Can you identify the famous literary work represented in the photograph above? Here are a couple of hints:

• You have definitely read this novel. It’s one of the most widely loved novels of all time.

• A person is killed, during one of the novel’s climactic scenes, by the forked road near the top right of the photo.

• The vast expanse in the photo’s center, which appears to be a work of geometric modern art, provides one of the novel’s central metaphors.

This image has been seen before but has never before, as far as I know, been connected to or identified as related to the famous novel it depicts. I had to do some research and make some educated guesses to ascertain the exact spot myself, and I will explain my reasoning in the post to follow.

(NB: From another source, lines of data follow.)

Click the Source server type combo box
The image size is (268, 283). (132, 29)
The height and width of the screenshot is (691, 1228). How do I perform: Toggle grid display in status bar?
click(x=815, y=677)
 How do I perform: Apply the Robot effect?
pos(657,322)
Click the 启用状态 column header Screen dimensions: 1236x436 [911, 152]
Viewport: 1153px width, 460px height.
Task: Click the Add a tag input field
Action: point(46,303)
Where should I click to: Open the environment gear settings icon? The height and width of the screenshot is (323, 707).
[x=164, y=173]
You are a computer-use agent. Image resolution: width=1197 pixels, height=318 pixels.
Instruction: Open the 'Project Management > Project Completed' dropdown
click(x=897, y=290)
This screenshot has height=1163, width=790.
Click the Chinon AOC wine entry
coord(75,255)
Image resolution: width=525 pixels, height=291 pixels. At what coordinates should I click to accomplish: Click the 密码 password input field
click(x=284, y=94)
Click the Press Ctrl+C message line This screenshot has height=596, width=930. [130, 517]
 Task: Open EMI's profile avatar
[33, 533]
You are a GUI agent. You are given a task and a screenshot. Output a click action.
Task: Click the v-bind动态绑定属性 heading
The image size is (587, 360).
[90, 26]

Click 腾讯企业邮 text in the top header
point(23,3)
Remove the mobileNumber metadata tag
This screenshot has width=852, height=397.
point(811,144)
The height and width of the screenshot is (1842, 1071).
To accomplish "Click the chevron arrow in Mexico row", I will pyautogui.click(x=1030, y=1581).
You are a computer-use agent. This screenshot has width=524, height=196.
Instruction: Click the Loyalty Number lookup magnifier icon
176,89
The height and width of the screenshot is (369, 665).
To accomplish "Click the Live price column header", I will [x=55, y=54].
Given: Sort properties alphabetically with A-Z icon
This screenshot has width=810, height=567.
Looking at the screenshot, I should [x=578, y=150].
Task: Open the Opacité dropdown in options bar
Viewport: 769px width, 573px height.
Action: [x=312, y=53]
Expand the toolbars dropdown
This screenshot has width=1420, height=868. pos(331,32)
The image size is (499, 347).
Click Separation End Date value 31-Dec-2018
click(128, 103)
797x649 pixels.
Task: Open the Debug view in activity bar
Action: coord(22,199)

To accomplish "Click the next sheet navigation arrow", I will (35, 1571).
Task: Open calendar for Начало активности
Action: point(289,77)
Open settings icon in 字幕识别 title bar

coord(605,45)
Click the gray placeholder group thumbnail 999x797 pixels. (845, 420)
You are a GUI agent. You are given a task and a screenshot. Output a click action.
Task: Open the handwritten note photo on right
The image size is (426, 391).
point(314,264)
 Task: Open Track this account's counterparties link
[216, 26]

I spotted this image while browsing a historical map site referred to me on Twitter. The photo was taken in 1924, and I will reveal its source and link to the very cool map website when I reveal the identity of the spot in the next post.

Please post your guesses by commenting. Just to keep it interesting … I will not publish any comments until I reveal the answer, because it would ruin the fun if a commenter gave it away. I wonder how many of you will guess it!

FOLLOW-UP: the answer is revealed here.

161 Responses

  1. Keep the guesses coming,
    Keep the guesses coming, folks! I’m not going to publish the comments yet, because I don’t want to give away the answer, but several of you did get it right (I’m impressed) and several of you also sent good guesses that were incorrect. I’m going to let this ride a little longer before I put up a new post explaining the answer.

  2. I believe this is an aerial
    I believe this is an aerial photo of the ash heaps between West Egg and NYC in Fitzgerald’s, The Great Gatsby. The crossroads was the spot where Myrtle was killed. Great Post – love a good mystery – can’t wai for Part II.

  3. This is northern Queens,
    This is northern Queens, somewhere between Flushing, Corona, Jackson Heights and Long Island City — probably New York State Road 25A, Northern Boulevard, and the novel is “The Great Gatsby.”

  4. It’s the Valley of the Ashes
    It’s the Valley of the Ashes in the Great Gatsby – future home of Shea Stadium, Citi Field and the nearby World’s Fair. Fitzgerald’s Queensboro Ballad, as it were….

    Great photo!

  5. It’s the Great Gatsby. I
    It’s the Great Gatsby. I haven’t read it in years, but somehow the clues you provided brought it all together. Jim Sleeper

  6. From the hints, I’ll go with
    From the hints, I’ll go with the Great Gatsby. Fitting, since I’m in East Egg right now. This seems like a fun series.

  7. The Great Gatsby.
    (Your

    The Great Gatsby.

    (Your reference to the 1924 NYC map, which I just heard about the other day, was as important a clue as any of the others.)

  8. My best guess is The Great
    My best guess is The Great Gatsby. The death you’re referring to is the road accident, and this is a picture of the road linking West Egg and East Egg.

  9. I’m going to guess that it’s
    I’m going to guess that it’s from The Great Gatsby, and the field is the ash field below the Dr TJ Eckleburg sign, close to where Myrtle Wilson is killed.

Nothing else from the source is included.